Text and item location entries =>
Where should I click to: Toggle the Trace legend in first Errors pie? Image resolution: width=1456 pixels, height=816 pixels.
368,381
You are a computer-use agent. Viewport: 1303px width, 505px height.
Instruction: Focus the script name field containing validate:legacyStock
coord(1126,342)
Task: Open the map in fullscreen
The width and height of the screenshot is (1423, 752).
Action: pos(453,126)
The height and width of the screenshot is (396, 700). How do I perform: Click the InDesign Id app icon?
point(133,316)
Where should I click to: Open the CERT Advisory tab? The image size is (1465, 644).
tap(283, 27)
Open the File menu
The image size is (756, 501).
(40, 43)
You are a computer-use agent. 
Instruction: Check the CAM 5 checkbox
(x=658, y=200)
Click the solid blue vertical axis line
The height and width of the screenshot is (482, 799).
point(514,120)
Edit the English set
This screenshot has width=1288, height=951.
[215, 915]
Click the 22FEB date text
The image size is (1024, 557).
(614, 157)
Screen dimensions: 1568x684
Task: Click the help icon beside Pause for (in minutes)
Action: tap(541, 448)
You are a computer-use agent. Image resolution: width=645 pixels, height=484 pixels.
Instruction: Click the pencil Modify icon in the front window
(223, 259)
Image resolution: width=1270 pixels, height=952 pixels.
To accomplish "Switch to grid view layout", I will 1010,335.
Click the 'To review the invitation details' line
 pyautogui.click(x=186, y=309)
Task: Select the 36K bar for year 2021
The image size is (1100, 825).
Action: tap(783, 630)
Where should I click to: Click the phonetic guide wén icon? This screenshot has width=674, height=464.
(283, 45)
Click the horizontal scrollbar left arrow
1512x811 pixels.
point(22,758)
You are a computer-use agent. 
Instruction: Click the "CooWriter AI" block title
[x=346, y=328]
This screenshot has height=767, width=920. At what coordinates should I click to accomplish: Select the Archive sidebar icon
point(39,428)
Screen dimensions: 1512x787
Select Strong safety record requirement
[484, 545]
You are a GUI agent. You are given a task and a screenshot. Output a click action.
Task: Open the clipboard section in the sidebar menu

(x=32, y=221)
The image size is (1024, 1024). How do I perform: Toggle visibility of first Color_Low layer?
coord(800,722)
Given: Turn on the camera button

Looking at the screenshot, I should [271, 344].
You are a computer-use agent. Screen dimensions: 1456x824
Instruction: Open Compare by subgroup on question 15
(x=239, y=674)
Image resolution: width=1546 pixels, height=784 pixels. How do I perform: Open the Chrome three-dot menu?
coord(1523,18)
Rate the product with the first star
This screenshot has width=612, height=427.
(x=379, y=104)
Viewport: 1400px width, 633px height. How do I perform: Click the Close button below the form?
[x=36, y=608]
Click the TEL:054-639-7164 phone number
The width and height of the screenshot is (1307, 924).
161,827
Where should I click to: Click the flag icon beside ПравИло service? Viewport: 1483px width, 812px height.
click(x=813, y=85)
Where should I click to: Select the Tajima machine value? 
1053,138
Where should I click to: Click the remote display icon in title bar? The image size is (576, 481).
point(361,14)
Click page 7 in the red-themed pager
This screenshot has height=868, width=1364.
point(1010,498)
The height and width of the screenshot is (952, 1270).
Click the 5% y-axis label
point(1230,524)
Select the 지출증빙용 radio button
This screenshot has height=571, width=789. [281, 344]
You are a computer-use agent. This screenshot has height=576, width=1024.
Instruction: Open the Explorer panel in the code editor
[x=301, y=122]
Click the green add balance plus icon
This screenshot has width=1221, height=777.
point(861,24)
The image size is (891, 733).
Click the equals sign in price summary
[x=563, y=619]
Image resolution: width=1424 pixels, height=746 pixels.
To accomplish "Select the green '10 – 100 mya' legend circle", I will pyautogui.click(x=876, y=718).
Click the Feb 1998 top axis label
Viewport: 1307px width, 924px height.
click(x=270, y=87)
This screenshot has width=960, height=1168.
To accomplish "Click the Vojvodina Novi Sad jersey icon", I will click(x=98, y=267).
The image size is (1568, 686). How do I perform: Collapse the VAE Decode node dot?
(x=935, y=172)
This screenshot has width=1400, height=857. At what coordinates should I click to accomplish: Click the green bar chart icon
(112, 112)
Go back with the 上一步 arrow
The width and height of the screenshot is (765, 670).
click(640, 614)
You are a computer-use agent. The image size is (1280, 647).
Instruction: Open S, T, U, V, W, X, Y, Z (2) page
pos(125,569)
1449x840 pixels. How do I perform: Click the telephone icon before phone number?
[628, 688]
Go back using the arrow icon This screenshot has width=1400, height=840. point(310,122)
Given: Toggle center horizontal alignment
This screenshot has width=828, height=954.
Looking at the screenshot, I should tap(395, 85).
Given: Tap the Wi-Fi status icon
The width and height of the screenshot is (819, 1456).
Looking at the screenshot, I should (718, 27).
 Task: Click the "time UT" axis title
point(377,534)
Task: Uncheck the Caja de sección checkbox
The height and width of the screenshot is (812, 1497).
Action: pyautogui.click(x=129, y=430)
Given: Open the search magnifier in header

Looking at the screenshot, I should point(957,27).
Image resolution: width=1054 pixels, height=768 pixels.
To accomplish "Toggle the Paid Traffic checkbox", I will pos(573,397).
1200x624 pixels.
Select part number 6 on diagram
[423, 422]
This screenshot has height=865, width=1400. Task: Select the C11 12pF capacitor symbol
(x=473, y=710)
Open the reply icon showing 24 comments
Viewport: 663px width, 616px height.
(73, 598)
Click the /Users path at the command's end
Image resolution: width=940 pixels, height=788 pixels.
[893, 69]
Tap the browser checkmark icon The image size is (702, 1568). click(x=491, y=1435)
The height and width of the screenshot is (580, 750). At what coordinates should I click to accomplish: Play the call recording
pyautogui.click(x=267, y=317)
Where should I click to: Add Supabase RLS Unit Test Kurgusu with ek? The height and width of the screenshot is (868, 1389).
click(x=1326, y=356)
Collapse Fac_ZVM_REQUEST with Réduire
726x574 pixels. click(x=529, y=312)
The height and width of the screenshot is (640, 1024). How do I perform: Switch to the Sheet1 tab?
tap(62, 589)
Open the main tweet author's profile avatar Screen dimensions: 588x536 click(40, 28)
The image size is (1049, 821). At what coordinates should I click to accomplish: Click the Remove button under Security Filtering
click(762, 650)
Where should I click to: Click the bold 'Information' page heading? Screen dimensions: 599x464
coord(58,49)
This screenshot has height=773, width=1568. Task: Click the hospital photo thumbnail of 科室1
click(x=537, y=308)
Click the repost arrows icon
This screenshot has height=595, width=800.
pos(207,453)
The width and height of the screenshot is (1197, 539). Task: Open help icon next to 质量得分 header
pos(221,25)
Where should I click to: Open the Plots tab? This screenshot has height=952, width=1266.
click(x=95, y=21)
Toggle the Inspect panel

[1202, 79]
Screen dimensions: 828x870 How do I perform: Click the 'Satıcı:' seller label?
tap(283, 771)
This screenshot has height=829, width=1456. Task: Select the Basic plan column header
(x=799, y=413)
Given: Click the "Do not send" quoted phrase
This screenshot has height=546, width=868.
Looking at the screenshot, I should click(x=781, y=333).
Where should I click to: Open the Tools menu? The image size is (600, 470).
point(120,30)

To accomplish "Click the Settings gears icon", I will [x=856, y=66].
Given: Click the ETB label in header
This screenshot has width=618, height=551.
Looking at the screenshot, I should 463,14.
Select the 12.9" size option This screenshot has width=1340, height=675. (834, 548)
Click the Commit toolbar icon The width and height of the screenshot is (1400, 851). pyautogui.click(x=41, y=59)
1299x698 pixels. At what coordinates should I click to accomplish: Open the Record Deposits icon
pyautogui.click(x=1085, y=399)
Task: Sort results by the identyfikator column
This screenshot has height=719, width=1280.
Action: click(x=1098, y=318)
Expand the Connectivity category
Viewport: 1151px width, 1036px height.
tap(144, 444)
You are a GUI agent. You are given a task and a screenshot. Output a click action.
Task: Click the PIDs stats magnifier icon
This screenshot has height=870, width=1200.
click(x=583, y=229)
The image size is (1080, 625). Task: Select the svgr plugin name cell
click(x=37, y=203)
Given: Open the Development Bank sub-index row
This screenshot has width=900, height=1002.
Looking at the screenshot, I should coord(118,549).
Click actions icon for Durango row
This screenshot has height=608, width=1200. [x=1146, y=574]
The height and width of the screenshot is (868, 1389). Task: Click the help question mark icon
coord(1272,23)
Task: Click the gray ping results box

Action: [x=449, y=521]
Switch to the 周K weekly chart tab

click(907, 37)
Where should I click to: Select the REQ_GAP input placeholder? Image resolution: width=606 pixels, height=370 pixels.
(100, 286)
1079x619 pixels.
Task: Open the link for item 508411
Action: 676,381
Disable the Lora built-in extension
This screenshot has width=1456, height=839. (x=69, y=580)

Task requirements => Update everything from the start of the entries down to the line containing "point(133,316)", changing "fullscreen" to "full-screen mode" and leaving the rest unchanged. Return only those lines.

Solution =>
Where should I click to: Toggle the Trace legend in first Errors pie? Image resolution: width=1456 pixels, height=816 pixels.
368,381
You are a computer-use agent. Viewport: 1303px width, 505px height.
Instruction: Focus the script name field containing validate:legacyStock
coord(1126,342)
Task: Open the map in full-screen mode
The width and height of the screenshot is (1423, 752).
Action: pos(453,126)
The height and width of the screenshot is (396, 700). How do I perform: Click the InDesign Id app icon?
point(133,316)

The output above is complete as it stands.